# Work item:
In the entries below, which lines run from the one with "Instruction: Open the Compare with dropdown" through the one with "Viewport: 533px width, 290px height."? Repeat exactly those, both included, and no pictures.

[Records from a collection]
--

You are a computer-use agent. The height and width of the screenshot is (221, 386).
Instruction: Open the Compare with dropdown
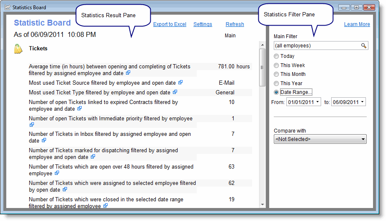click(x=363, y=139)
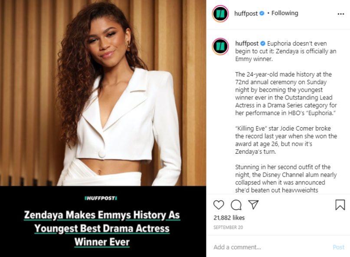The image size is (350, 257).
Task: Click the Zendaya Makes Emmys History headline
Action: pos(102,228)
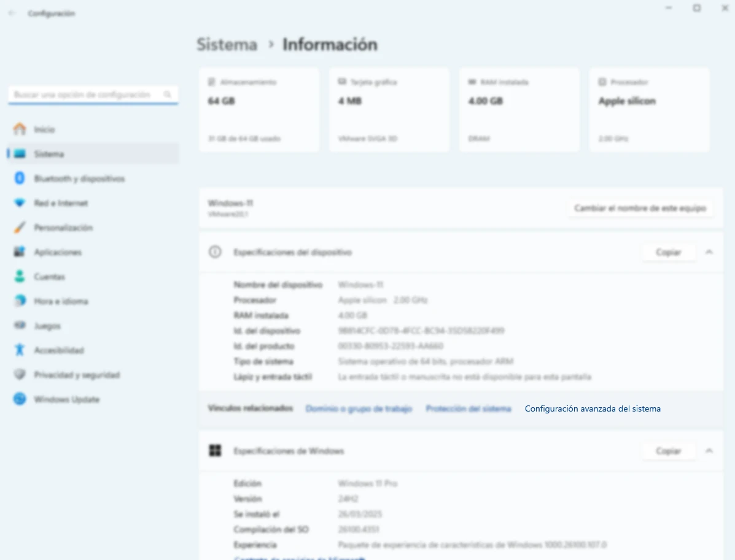The width and height of the screenshot is (735, 560).
Task: Click the settings search input field
Action: point(86,95)
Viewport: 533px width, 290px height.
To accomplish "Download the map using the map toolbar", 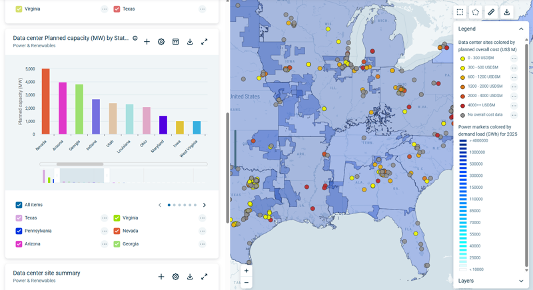I will pyautogui.click(x=506, y=12).
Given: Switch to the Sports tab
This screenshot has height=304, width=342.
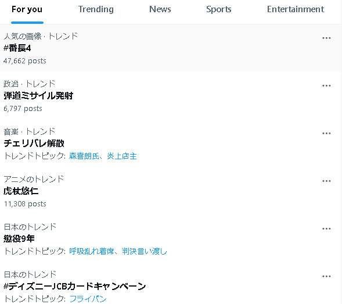Looking at the screenshot, I should (x=219, y=10).
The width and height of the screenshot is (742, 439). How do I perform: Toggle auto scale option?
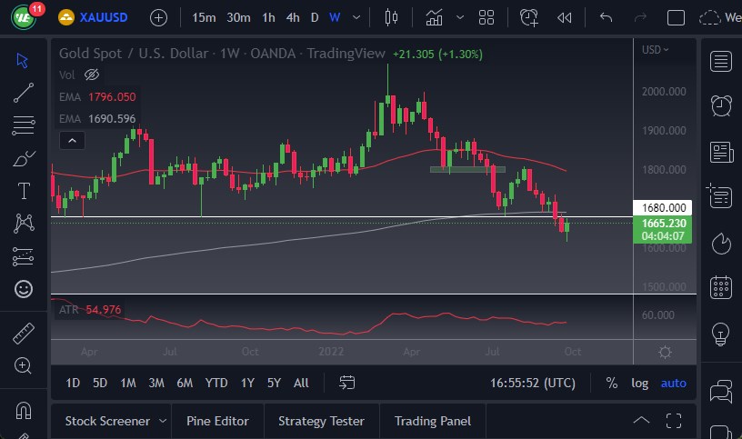(x=674, y=383)
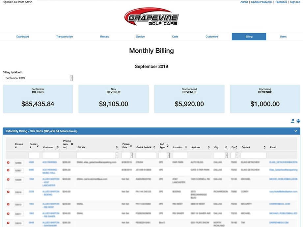Open the Update Password link
This screenshot has height=227, width=303.
pos(261,2)
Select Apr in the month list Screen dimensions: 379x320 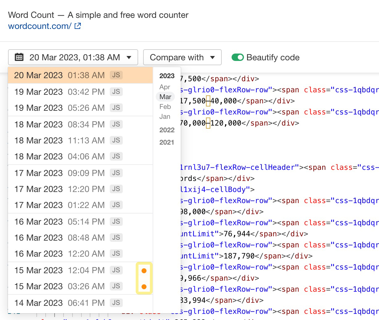point(165,87)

--

# Finished task:
Instruction: Open the Compare with dropdown
click(x=363, y=139)
The image size is (350, 257).
Task: Click the Zendaya Makes Emmys History headline
Action: pos(102,228)
The width and height of the screenshot is (735, 560).
Task: Click the settings search input field
Action: point(86,95)
Viewport: 533px width, 290px height.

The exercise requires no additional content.